At the risk of sounding like a bonafide stroke, I'd drive from Norcal to Washington to be support. Been dry caving for years but am a total newb when it comes to cave diving. I'll help carry tanks just to get to go in good dry caves. All the dry caves I know here in NorCal required extensive research followed by lots of hiking and searching with all kinds of false leads just to find them. I figure being a sherpa is worth trading at least a few cave locations. I know I don't give up cave locations for free
You're welcome to join us. This has been an ongoing project with
@nadwidny myself and a rotating cast of other savory and unsavory characters for the past decade. We met here through SB long ago, our first RL meeting was at a White Spot in Nanaimo, somehow we still dive together
2011 was a rather pathetic learning exercise on OC
2019 was a good year for us
We do expect you to have a long hose, and be able to share gas, exactly how it's stowed is not something we debate with you IRL. Hit me up in PM if you're free at the end of August 2022.
There are a couple other pretty good divable systems, "wet dream" and "tsulton rising" are conveniently flooded to the surface and not especially hard to access, but they are both walled out. They are not secret at all. Wet dream is the closest thing BC has to "drive up FL style access" - hence the name. It's on First Nation land and so far the local grotto has a good relationship with them.

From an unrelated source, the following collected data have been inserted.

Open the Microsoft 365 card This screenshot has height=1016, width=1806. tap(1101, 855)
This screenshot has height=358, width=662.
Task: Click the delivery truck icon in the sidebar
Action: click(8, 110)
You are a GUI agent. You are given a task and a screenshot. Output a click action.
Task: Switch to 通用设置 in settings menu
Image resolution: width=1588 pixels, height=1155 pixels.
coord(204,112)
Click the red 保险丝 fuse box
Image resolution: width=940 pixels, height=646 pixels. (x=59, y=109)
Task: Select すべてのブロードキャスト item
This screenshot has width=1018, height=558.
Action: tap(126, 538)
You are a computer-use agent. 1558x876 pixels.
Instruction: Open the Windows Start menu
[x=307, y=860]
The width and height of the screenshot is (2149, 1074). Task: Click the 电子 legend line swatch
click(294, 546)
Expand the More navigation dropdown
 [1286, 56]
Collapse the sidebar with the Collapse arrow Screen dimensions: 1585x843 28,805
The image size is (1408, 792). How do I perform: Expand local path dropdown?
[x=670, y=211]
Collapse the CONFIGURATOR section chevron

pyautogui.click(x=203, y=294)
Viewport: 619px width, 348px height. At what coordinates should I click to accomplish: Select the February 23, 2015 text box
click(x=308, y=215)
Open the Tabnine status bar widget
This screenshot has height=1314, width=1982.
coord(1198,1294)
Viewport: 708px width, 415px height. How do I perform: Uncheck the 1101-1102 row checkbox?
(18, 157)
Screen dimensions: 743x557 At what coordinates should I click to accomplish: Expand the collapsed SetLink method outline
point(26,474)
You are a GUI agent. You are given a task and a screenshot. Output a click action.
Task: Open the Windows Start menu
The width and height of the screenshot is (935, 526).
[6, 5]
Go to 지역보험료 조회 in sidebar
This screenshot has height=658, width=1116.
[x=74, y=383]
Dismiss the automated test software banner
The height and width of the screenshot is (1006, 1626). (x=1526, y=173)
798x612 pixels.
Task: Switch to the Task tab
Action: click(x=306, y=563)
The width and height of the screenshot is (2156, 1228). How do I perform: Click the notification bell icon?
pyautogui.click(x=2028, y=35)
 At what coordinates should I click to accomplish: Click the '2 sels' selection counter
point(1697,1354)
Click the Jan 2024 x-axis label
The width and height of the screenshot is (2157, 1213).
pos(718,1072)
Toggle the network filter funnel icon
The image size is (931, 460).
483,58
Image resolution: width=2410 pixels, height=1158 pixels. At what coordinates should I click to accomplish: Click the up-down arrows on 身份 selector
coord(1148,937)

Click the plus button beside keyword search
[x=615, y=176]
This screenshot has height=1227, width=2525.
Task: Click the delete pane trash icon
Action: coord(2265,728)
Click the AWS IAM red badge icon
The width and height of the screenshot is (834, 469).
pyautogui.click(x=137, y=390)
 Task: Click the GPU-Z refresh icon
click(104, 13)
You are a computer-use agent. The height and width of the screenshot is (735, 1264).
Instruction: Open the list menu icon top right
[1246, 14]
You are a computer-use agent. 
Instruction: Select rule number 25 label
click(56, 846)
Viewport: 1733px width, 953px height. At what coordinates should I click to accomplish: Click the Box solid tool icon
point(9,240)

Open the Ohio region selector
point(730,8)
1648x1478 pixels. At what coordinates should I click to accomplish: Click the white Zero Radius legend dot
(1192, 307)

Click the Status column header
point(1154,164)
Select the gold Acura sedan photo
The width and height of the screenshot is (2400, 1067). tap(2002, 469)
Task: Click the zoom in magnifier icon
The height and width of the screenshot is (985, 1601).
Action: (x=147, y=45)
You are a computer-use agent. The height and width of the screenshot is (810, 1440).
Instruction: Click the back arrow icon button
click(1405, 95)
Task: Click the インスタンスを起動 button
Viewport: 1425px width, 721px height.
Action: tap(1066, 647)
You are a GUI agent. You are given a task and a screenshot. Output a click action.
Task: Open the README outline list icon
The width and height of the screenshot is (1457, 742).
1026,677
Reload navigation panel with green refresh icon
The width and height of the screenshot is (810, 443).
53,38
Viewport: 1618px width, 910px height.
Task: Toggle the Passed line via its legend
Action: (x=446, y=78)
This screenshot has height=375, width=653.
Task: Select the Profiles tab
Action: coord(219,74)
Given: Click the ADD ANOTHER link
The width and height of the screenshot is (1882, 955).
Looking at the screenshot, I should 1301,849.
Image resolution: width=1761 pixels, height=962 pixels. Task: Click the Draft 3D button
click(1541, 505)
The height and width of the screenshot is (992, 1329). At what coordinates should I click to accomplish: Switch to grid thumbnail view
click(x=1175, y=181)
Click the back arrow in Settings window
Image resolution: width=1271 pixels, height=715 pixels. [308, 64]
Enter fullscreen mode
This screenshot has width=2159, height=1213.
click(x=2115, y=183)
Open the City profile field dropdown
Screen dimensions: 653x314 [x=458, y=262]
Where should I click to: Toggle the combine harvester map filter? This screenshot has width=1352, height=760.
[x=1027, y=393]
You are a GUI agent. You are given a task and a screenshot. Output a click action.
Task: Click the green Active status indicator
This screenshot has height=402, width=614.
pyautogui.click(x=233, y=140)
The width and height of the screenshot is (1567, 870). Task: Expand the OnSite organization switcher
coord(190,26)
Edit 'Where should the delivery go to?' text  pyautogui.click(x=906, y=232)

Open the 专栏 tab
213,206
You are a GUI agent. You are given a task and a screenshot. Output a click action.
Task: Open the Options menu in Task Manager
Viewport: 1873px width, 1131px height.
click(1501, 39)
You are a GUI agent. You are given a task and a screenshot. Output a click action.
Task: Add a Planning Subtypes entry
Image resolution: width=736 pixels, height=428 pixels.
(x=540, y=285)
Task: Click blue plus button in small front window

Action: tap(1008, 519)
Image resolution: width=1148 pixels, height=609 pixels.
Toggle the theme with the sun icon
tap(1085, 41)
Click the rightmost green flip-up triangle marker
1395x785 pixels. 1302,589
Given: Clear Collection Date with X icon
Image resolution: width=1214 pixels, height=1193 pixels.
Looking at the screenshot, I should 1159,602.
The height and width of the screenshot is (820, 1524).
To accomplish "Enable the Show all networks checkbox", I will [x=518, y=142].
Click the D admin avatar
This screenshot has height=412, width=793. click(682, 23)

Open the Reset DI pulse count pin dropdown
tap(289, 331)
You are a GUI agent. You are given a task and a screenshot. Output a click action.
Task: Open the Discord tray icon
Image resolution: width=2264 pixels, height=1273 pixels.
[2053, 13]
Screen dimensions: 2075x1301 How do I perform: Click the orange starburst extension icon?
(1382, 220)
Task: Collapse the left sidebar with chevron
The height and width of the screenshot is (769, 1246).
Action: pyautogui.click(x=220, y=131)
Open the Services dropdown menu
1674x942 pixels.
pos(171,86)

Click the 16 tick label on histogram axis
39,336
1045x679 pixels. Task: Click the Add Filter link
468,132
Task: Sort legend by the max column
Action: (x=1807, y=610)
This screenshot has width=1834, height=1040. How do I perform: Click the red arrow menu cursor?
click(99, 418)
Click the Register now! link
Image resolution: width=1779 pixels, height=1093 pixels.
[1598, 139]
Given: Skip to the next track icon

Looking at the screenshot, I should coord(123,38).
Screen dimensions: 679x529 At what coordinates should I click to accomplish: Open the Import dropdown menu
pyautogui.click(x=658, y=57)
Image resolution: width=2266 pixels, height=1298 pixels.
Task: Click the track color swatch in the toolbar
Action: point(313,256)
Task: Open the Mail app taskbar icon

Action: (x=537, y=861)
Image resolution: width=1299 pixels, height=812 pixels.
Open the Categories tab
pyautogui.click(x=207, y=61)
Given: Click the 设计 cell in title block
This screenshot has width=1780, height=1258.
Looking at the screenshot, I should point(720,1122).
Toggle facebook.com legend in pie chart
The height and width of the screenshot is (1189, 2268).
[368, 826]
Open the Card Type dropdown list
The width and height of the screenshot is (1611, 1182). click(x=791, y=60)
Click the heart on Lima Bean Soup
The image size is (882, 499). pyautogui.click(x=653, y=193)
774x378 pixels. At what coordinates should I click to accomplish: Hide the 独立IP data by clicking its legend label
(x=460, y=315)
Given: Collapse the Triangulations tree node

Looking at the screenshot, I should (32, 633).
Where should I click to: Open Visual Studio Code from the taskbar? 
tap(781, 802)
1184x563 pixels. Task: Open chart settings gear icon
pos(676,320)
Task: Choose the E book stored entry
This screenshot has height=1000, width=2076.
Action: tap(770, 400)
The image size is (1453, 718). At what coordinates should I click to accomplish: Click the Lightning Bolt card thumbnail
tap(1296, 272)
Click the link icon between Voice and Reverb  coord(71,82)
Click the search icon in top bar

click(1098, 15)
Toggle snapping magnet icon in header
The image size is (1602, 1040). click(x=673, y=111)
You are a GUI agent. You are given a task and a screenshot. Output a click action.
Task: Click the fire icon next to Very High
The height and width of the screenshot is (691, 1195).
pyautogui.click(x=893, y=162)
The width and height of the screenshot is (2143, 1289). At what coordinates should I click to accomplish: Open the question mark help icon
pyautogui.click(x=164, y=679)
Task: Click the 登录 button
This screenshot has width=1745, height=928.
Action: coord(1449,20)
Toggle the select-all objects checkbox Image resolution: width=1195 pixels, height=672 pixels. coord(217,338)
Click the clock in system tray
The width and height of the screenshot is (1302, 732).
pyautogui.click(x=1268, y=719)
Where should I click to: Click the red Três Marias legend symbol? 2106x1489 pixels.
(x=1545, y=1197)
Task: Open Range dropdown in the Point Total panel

Most of the other diving opportunities are short (solo) and require massive levels of local support. E.g. for a dive last summer in the bottom of "Arch", that took 3 dry cavers 2 days to rig the 280+m of drops (6 drops totaling 280m), then the 1km hike/descent took 3 hours for 7 sherpas + me to get to the water, it took 2 days to get all the dive gear back out. Some other dives/systems require big teams and hiring a helicopter to fly you in. That kind of effort tend to be limited to known grotto locals.